Advent of Code 2022

This year, I decided to practice some development practices that I'm not comfortable with.

By coding during this Advent of Code I hope to learn or improve some development practices like TDD, DDD, Clean Code.

Just let try and see what will happen during this journey.

Starting by the model

As we start the puzzle resolution process by a partial understanding of the problem to solve, almost in all the case, starting by coding the model will locks us quite easily in an inadequate model that could be difficult to adapt.

Over engineering

The first thing I can notice is that if we start to over engineer the model, we'll have some difficulties to adapt it in case of partial comprehension of the global problem. It was particularly the case during the day-05 and day-06. I spent a lot of time to adapt the model. The good thing is that the resulting model is really near to the reality.

Over engineering is time expensive.

Adding test during the refactor phase

Sometimes, I refactored my code to split the problem in smaller pieces. During the refactor, I made some regressions, we're human after all. And as human, we make some mistakes.

But the problem is that when we have tens of tests KO, it's pretty difficult to know where the issue comes from exactly...

So I started to add some tests during the refactor phase in day-15 and it was much more easier to detect bugs as soon as possible.

Code quality and modeling

Often, when I read code that I don't know (on open source projects for example), I am surprised by the readability and I often think that I wouldn't be able to deliver code of this quality.
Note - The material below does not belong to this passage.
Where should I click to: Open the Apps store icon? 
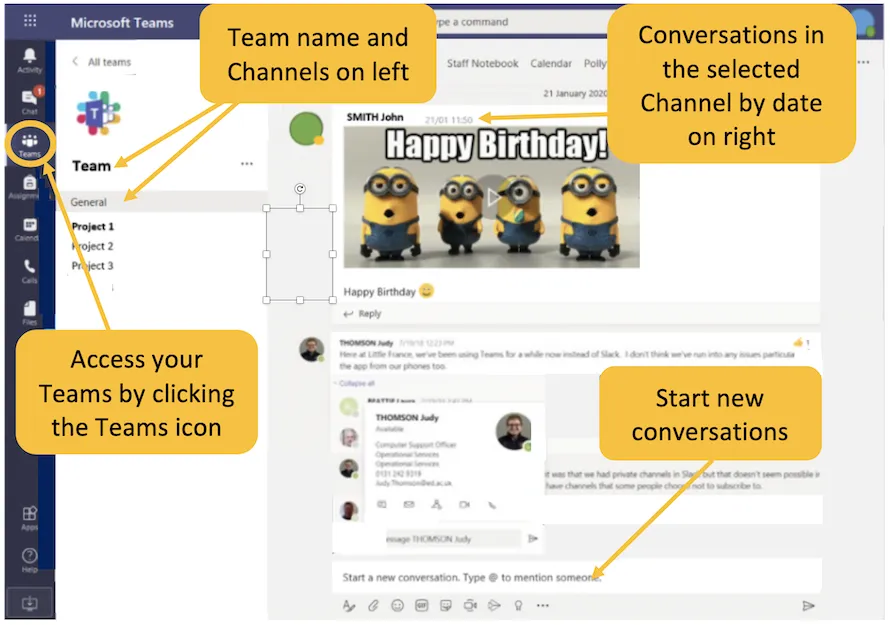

One thing I realized with this Advent of Code is that the first draft of a code is often rotten and it needs to be refactored to refine the model, functions, variable names, class names and so on.

Another thing I realized is that the modeling of a problem remains personal. You can always argue with a developer's choices in modeling, so you have to learn to receive this kind of feedback as a developer and not be egotistical.

A quality code is a long way to go, but it's rewarding once it's done.

TDD

TDD is a practice that ensures that the application's behavior is consistent with that expected by the tests. It does not, however, allow to be completely bug free. If the test is buggy, the code will inevitably be buggy too.

The great strength of TDD is to start from very simple cases and to complete the cases little by little, which allows to complete the code as we go along to cover all the cases or all the features.

Unfortunately, this approach is not 100% adapted to solving advent of code puzzles. Why not? Simply because there are too few test cases and it becomes easy to code unrealistic or even completely wrong tests due to a bad understanding of the problem.

Let's take the example of the day-24 puzzle, it's about counting the minimum number of rounds to go from a starting point to a goal point. The statement gives only 1 example and it becomes difficult to imagine other examples while being sure of the expected result. Example given in the statement:

#.######
#>>.<^<#
#.<..<<#
#>v.><>#
#<^v^^>#
######.#

It should give the result 18.

But how can I be sure that a new example that I would have created myself gives a particular result? I would have to do some manual simulations to calculate the result without being sure that I could get to the end of the simulation. I'm pretty sure that changing a single blizzard could make it impossible to reach the end point...

TDD is therefore an extraordinary practice that allows you to complete your code as you go along to cover all the cases and let the design emerge. But this practice is not very well adapted to solve the puzzles of the advent of code because it is necessary to code very quickly the whole algorithm even to solve a much smaller problem like the following one.

#.###
#>.<#
#.^.#
###.#

So, as usual, TDD is not a silver bullet to solve all development issues. The problem must be splittable into smaller pieces to benefit from the iterative approach of TDD.

After looking the day 25 puzzle, it's a perfect example where TDD is a good approach to develop the parsing algorithm because there is a lot of examples, and it's pretty simple to create new cases.